Further, in order to better ensure the consistency of data during the switching of the storage databases, the execution module 300 is further configured to obtain a current log file list of the local database; scanning is started from the last log file in the current log file list, and the last position of the local database is obtained from the last event of the last log file; and if the last event cannot be found from the last log file, scanning the last log file of the last log file until the last event is found.
Specifically, when the host database service is abnormal, the DBAgent acquires the last GTID position last _ pos of the database by calling the mysql brinlog tool.
And acquiring a current binlog file list through index files under a database binlog binary log folder.
Then, scanning is started from the last binlog LOG file, the last GTID EVENT (GTID _ LOG _ EVENT) of the binlog file is found through scanning, and the obtained last GTID is last _ pos.
Then, if the current binlog does not find a gtid event, i.e., no transaction commit is recorded in this binlog file, then the last binlog file is scanned and the loop is repeated until the last gtid is found.
Further, the method for searching the designated gtid _ current _ pos location through the binlog log file is the same as the method for searching last _ pos described above.
In addition, as shown in fig. 8, the change of the binlog log position corresponding to the master-slave database before and after the maridb master-slave switching operation is performed.

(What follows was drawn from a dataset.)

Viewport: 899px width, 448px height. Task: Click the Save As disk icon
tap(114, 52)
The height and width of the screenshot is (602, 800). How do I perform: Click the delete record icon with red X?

Wherein, PosA is the position of gtid _ current _ pos in the normal heartbeat message reported last time by the original main database; last _ pos is the maximum GTID position where the Last write transaction of the original master database is actually written into the binlog binary log; PosB is a GTID position corresponding to the last transaction of the binlog log copied from the main database by the database of the original standby machine; when the Last _ pos and the PosB are overlapped and equal, the main data and the standby data are completely consistent, and the main data and the standby data can be automatically switched; when Last _ pos is unknown (abnormal conditions of physical machines such as power failure and network disconnection), and when PosB is larger than or equal to PosA, whether the main data and the standby data are consistent or unknown; after the main and standby machines are switched, the relationship between the Last _ pos position and the PosB needs to be confirmed again after the original host machine recovers the abnormity, if the Last _ pos is larger than the PosB, the binlog difference exists between the main and standby machines, otherwise, the data of the main and standby machines are consistent; when Last _ pos is unknown (abnormal conditions of physical machines such as power failure, network disconnection and the like) and PosB is smaller than PosA, the data of the original standby machine is obviously lagged behind the data of the original host, and the data of the main standby machine is inconsistent.
Through the scheme, the invention provides the main and standby database switching device, which better realizes real-time monitoring and mastering of the synchronous difference condition of the main and standby databases, simplifies operation, ensures data consistency and avoids error switching.
The above description is only a preferred embodiment of the present invention, and not intended to limit the scope of the present invention, and all modifications of equivalent structures and equivalent processes, which are made by using the contents of the present specification and the accompanying drawings, or directly or indirectly applied to other related technical fields, are included in the scope of the present invention.